### WORK TASK
Only the lines holding "will" are wanted here; copy each from the listing.

### PROVIDED MATERIAL
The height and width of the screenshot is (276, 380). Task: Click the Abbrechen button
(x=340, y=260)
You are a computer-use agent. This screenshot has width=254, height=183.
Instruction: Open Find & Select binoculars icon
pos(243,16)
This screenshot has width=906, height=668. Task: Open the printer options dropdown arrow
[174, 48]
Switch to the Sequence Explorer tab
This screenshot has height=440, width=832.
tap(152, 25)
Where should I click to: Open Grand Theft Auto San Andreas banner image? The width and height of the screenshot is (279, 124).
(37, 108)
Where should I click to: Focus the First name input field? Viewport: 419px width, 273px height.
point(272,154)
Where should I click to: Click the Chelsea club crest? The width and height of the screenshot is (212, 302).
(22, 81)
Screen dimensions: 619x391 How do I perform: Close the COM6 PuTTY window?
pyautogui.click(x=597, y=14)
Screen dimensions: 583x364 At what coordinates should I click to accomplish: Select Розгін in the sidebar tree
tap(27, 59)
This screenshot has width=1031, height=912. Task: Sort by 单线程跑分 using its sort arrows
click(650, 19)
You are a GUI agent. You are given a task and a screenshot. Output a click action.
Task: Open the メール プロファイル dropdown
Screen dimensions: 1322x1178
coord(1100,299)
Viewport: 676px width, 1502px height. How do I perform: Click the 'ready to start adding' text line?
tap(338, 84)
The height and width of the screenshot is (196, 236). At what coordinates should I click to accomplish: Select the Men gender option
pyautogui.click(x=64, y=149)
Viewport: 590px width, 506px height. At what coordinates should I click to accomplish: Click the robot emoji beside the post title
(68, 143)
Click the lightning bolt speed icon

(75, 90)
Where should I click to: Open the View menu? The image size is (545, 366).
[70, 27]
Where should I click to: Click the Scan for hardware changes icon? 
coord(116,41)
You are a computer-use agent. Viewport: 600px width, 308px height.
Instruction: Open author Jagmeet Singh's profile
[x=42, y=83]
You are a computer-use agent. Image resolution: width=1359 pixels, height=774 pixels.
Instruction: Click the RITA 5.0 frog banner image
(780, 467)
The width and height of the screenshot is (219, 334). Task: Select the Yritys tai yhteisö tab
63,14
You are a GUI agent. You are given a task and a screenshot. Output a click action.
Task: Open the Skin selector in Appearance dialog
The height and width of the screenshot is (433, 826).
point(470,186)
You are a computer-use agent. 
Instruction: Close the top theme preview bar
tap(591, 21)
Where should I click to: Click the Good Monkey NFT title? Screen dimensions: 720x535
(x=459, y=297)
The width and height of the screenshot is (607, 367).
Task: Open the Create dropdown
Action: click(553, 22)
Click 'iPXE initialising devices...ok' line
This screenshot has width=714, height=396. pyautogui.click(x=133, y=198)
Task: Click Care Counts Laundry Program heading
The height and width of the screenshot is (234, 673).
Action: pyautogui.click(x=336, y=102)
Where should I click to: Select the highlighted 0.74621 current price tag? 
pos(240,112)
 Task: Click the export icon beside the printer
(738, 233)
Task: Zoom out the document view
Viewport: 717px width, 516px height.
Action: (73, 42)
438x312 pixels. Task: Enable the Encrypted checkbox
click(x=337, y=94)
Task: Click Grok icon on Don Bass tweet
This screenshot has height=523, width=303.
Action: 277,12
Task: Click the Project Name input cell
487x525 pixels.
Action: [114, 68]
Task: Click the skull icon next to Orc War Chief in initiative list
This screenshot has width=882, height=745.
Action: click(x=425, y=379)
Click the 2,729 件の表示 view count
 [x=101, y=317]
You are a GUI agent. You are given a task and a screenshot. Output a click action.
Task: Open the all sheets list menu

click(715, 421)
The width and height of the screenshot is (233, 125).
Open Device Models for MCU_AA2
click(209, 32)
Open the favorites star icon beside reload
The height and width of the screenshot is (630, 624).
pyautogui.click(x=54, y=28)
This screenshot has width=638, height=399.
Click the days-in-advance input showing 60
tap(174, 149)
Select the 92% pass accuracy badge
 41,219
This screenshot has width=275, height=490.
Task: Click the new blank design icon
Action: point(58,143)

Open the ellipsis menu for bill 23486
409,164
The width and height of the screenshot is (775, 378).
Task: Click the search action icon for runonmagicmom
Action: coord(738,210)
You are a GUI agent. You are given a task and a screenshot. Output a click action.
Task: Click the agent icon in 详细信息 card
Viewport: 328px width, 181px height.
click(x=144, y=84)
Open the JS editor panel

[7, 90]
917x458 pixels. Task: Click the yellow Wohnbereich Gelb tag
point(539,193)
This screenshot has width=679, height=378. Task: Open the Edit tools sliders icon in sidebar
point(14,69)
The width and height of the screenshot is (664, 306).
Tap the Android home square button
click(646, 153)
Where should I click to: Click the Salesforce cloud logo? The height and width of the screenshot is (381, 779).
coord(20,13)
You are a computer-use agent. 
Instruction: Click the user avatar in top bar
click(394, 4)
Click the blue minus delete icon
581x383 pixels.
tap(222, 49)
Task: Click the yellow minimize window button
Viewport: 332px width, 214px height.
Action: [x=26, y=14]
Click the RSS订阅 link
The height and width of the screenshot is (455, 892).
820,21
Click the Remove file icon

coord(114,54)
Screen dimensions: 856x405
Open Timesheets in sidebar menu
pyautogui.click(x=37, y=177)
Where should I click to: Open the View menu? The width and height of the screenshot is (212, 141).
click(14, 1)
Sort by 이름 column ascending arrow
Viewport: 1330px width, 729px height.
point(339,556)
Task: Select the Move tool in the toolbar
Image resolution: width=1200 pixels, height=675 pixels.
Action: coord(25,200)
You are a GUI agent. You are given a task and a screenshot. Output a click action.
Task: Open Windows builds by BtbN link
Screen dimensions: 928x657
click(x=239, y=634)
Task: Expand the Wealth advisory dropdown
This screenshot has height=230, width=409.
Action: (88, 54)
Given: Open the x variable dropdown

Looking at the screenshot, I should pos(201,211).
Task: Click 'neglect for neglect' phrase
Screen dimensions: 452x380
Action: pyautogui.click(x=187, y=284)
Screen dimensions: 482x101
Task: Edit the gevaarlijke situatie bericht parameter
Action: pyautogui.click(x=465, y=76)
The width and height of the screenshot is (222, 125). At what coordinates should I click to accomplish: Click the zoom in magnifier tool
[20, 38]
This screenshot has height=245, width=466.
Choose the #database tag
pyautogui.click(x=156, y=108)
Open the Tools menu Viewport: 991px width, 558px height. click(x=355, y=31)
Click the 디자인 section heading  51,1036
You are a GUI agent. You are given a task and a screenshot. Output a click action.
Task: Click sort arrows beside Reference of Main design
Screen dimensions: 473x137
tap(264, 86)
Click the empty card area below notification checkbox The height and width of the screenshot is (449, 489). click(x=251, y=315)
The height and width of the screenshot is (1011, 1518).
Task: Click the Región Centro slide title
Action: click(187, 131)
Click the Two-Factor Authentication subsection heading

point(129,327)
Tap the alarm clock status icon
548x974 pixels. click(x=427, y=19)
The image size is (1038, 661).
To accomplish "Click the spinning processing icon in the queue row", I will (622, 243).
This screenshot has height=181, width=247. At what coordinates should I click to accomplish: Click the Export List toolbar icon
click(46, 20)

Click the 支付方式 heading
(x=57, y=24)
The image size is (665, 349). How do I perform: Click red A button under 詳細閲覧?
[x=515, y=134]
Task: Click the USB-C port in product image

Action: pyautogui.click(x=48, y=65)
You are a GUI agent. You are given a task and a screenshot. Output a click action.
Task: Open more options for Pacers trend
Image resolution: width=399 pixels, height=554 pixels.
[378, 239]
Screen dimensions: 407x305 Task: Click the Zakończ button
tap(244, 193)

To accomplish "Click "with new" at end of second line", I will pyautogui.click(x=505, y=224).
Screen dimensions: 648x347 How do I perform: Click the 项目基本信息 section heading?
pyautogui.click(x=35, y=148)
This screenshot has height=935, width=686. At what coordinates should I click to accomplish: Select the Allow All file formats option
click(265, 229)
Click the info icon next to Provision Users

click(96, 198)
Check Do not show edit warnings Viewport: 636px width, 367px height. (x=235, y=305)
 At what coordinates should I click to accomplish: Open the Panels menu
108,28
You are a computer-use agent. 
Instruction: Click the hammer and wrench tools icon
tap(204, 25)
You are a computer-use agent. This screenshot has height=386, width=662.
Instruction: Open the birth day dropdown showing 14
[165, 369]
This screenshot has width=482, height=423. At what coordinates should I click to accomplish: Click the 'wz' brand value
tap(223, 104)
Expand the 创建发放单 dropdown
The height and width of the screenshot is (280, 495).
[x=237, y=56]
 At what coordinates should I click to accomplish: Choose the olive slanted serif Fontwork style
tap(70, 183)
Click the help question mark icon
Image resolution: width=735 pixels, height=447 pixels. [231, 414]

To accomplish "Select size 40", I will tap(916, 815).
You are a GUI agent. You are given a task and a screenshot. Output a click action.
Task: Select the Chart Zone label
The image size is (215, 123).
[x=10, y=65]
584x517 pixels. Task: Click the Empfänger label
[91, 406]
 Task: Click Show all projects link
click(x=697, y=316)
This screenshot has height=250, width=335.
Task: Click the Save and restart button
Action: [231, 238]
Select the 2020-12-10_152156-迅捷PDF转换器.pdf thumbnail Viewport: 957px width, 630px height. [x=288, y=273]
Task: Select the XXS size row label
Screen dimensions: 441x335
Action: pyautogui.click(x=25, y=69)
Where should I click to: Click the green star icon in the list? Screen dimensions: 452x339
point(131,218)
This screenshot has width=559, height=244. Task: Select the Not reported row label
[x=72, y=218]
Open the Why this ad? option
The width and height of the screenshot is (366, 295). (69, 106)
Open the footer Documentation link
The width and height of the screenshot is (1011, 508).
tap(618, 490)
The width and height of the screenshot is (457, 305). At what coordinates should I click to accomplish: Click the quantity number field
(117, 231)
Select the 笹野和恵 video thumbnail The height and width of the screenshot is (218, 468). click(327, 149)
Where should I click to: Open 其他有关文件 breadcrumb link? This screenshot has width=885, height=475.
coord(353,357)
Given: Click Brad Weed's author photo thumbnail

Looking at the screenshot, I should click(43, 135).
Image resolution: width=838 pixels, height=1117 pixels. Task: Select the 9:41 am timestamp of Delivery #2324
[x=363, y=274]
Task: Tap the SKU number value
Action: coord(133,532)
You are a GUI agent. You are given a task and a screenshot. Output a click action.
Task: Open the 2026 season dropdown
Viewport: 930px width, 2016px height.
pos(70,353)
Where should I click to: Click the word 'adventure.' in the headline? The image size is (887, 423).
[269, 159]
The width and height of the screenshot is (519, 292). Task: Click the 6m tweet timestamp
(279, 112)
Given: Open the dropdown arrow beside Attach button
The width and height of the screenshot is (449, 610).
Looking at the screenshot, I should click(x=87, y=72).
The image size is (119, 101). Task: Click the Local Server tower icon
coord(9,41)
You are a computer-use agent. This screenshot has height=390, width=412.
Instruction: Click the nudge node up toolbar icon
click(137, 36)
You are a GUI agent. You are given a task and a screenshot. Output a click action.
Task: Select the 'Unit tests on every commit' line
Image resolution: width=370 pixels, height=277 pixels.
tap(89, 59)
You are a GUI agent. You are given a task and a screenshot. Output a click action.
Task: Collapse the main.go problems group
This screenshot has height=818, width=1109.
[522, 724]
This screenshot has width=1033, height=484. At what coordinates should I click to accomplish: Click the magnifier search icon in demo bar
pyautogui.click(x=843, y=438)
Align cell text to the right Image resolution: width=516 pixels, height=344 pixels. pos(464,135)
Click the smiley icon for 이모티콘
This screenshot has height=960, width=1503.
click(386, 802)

### ANSWER
To accomplish "Click the spinning processing icon in the queue row", I will (622, 243).
To accomplish "Click "with new" at end of second line", I will pyautogui.click(x=505, y=224).
To accomplish "Select size 40", I will tap(916, 815).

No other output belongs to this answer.